> _Exercise instructions_: Render the part of the records that runs from their start through the line containing "pyautogui.click(x=589, y=436)" as a two-column CSV with the headers instruction and response. Give one row per request, holding its text and its answer, and put each value in a single quoted field with line breaks replaced by spaces.

> _Extracted information_:
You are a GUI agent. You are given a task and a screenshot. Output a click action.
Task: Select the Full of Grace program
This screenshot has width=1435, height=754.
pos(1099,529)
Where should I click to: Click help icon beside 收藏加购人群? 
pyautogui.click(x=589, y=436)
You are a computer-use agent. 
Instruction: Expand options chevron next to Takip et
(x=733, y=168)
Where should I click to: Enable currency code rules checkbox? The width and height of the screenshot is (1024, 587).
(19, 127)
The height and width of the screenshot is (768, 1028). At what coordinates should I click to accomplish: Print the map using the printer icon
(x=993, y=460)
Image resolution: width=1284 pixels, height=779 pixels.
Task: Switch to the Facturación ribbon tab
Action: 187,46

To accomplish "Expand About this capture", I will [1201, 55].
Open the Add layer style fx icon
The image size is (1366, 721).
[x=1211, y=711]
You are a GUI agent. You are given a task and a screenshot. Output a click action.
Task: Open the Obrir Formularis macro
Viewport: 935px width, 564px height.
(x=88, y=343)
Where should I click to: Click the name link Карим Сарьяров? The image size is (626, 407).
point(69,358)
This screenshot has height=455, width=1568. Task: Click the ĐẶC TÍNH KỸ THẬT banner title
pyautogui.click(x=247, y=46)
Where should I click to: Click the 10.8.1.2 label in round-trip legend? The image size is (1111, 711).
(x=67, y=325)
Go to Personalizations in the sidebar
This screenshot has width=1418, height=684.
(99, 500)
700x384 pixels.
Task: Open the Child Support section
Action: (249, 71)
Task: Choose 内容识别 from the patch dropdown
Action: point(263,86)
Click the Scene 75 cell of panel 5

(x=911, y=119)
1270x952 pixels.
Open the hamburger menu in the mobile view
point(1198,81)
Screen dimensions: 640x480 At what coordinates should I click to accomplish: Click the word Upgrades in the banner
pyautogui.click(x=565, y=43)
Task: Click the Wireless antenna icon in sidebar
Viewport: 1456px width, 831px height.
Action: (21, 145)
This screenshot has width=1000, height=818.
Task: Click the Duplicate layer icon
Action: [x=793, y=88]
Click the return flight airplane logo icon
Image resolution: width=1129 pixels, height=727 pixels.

> _Solution_:
instruction,response
"You are a GUI agent. You are given a task and a screenshot. Output a click action. Task: Select the Full of Grace program This screenshot has width=1435, height=754.","pos(1099,529)"
"Where should I click to: Click help icon beside 收藏加购人群?","pyautogui.click(x=589, y=436)"